§ Work to be completed: Output the records exactly as they appear, with no pictures included.

§ The input:
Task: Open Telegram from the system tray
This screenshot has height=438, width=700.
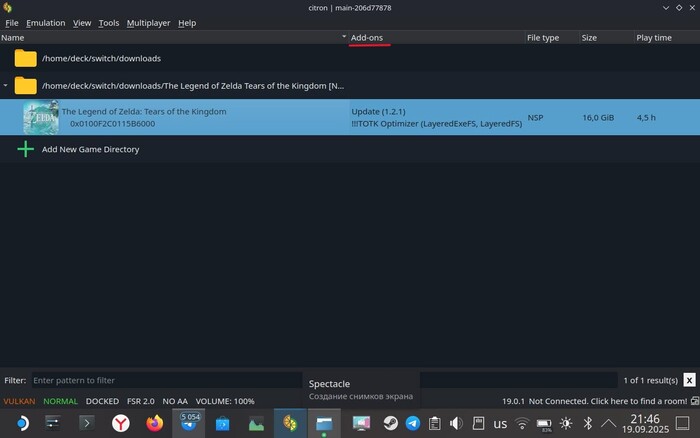Action: 413,423
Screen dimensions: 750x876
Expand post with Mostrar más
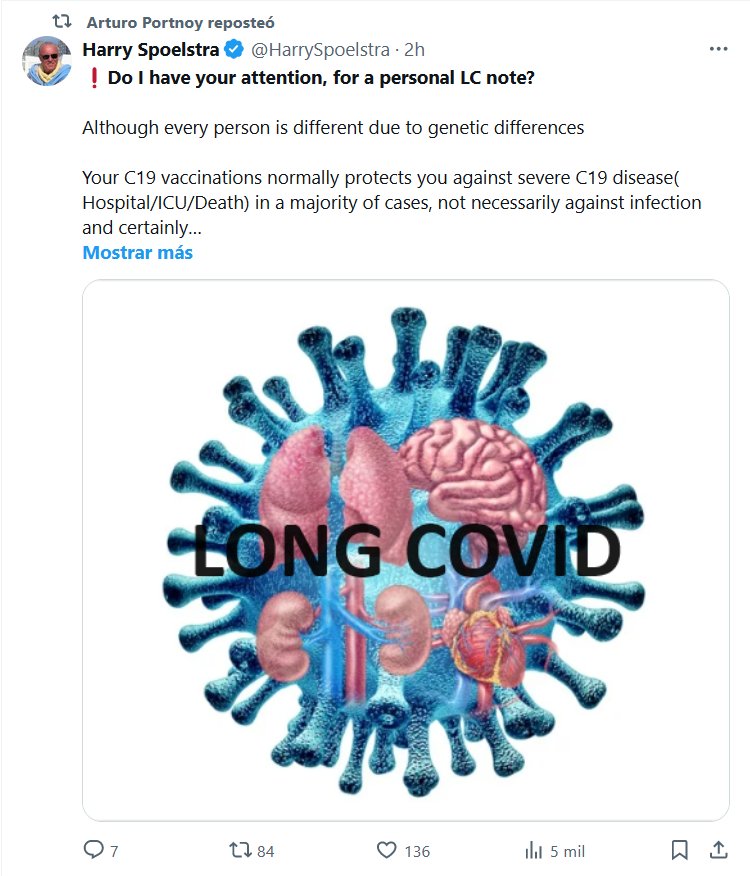click(x=137, y=252)
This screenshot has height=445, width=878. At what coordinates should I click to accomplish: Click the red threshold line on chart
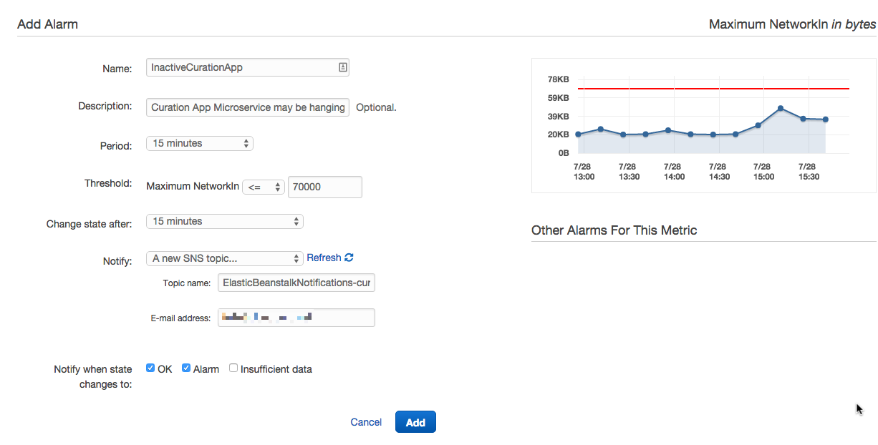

§ Problem solution:
Task: Open Telegram from the system tray
This screenshot has height=438, width=700.
Action: 413,423
Screen dimensions: 750x876
Expand post with Mostrar más
click(x=137, y=252)
This screenshot has height=445, width=878. At what coordinates should I click to accomplish: Click the red threshold line on chart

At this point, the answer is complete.